- **EXERCISE**
Scan the entries for lines with the word "will", then copy those lines.

Stored data entries:
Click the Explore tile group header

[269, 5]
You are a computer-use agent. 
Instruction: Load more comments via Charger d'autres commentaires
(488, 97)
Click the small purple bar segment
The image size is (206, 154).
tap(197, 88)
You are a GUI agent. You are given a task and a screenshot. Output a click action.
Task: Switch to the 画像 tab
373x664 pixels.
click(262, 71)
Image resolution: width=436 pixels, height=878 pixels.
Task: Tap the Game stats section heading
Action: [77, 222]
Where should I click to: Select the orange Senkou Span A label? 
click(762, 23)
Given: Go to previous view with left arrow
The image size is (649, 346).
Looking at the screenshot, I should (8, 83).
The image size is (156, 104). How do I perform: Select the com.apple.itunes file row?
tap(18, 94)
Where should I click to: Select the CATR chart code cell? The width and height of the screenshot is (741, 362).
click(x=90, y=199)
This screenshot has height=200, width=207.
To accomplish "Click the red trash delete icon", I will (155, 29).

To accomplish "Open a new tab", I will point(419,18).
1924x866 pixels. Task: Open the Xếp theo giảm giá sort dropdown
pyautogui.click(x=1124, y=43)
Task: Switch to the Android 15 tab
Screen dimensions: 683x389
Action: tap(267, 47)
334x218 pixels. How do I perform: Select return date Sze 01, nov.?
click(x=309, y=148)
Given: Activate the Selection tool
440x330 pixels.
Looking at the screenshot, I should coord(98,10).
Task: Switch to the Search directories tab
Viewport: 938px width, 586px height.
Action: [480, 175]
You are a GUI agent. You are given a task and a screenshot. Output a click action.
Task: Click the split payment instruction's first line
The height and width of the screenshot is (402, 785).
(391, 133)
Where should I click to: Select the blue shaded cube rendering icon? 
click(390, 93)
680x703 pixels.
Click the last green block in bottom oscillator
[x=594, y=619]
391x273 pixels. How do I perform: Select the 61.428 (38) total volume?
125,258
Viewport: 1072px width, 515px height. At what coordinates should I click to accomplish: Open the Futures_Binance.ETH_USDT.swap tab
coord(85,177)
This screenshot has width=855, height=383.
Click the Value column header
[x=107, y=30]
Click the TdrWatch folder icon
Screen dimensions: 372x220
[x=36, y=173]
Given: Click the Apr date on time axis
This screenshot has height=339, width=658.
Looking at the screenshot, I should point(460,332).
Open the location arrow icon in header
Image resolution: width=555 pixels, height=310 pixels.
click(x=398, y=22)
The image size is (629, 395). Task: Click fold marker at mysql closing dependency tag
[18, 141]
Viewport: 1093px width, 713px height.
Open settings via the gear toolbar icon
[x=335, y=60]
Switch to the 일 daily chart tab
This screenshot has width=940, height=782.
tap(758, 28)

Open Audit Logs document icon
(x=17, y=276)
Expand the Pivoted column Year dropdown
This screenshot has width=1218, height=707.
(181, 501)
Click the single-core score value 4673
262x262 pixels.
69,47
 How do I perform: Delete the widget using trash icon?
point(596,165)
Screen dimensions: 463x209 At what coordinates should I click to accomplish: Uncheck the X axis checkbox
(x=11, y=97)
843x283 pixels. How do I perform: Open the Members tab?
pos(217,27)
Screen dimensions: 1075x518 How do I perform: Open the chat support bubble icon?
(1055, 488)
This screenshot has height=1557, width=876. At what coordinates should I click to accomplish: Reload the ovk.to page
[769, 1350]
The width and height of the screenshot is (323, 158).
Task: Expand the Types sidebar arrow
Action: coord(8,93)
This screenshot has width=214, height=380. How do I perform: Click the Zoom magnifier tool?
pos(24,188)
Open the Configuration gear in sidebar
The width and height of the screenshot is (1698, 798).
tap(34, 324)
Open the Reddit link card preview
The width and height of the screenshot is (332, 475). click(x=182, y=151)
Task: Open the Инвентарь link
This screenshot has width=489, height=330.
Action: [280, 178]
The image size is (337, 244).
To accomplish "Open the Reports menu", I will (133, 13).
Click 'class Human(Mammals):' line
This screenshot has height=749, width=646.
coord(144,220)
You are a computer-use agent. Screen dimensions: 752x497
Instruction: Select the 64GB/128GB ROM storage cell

- **YOUR SOLUTION**
To accomplish "Click the red trash delete icon", I will (155, 29).
To accomplish "Open a new tab", I will point(419,18).
To accomplish "Open the Reports menu", I will (133, 13).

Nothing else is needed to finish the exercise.